During the period covered by the report, local citizens launched appeals on social media platforms requesting the cease of random gunshots heavily fired from police and military ambushes with no clashes in the surrounding area or any possible military targets, instead, as routine to secure the area and make sure there are no threats. The foundation recorded some cases where ambushes fired deadly shots at civilian targets that did not seem to be or act as a threat, as the foundation recorded 26 deaths and 33 injuries as a result of random gunshots from military and security ambushes.

During that same period, forced displacement and destruction of civilian properties in most areas of North Sinai did not stop either. The least of such cases took place in Rafah because it is almost totally uninhabited after its people were almost totally evicted and forcibly displaced after an official resolution was released to create the buffer zone at the borders with Gaza Strip in October 2014. However, military operations to demolish uninhabited houses in Rafah accelerated during that period, and the foundation team managed to acquire exclusive videos recording the detonation of houses outside the buffer zone in numerous areas in western Rafah and northern al-Sheikh Zwayed, including the villages of al-Sakadra, al-Wifaq, al-Matala, al-Husainat, and al-Khrafin.

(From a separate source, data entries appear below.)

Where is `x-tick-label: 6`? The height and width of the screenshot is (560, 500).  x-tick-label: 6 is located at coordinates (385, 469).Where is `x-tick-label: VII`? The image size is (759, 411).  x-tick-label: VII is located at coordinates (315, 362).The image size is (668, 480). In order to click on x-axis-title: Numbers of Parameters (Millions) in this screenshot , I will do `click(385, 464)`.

The Sinai Foundation recorded an expansion in the area where the Sinai Province group attacks civilians, as well as recording the murder and execution of civilians, claiming that they were in cooperation with the military and security forces. We also recorded the group’s execution of unlawful murders of civilians who worked in military businesses, like the group’s attack on civilian workers during their work on building a wall around al-Arish airport on 22 June 2019, killing 5 workers.

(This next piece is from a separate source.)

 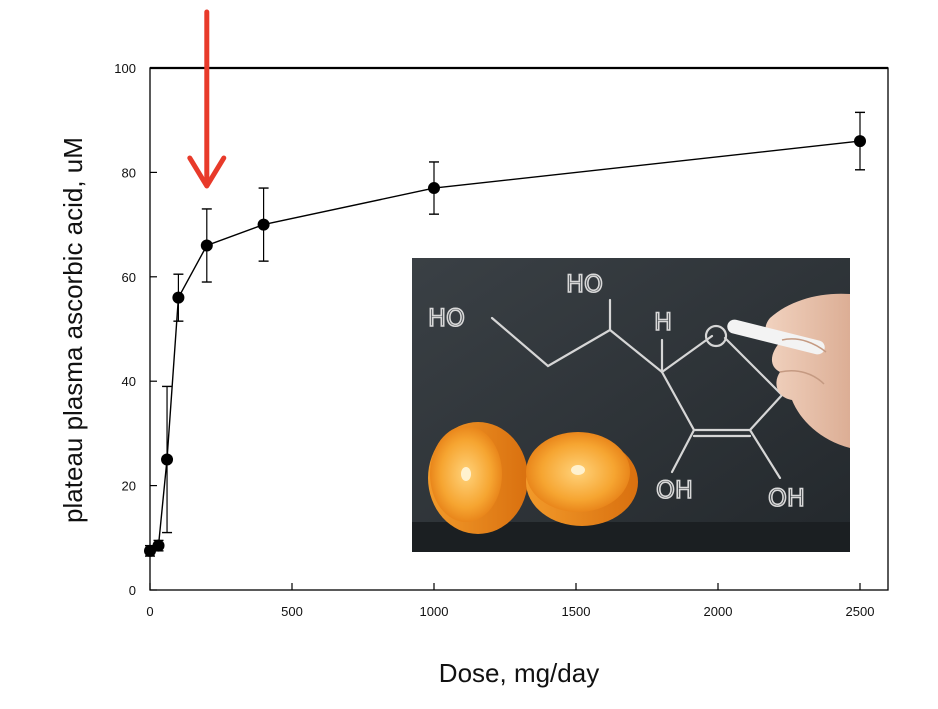 What do you see at coordinates (637, 389) in the screenshot?
I see `chalk-formula-bonds` at bounding box center [637, 389].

We also recorded tens of abductions of non-combatant civilians during that period, most of which took place in Bir al-Abd, al-Sheikh Zwayed, and al-Arish. The abducted were all civilians who took no part in the conflict, therefore maintaining their classification as civilians, as stated by laws of conflict. The foundation team noticed a repetitive pattern with the abductions, where the group neglects to mention the abductions through its official media outlets, later releasing the abducted after detaining and interrogating them for days, using psychological and physical torture in some cases to extract information.

Furthermore, the report recorded a number of militants turning themselves in after semi-secret initiatives with the military through some tribe elders who try to negotiate with members of their tribes involved with the group to put down their weapons, where they are later interrogated after being transferred to security bases. The foundation could not find definitive information on the whereabouts of the centres where those militants were detained or where they stayed, and on whether investigations took place to determine if those militants participated in gross violations that should not be pardoned. However, the military spokesman shared a video clip on 9 March 2021 showing armed militants turning themselves in at military blockades in eastern Sinai.

Salem said:

“ISIS must be held accountable for its gross violations. The group committed crimes against local citizens that amount to war crimes, including crimes that have no statute of limitations, whose perpetrators must be prosecuted”.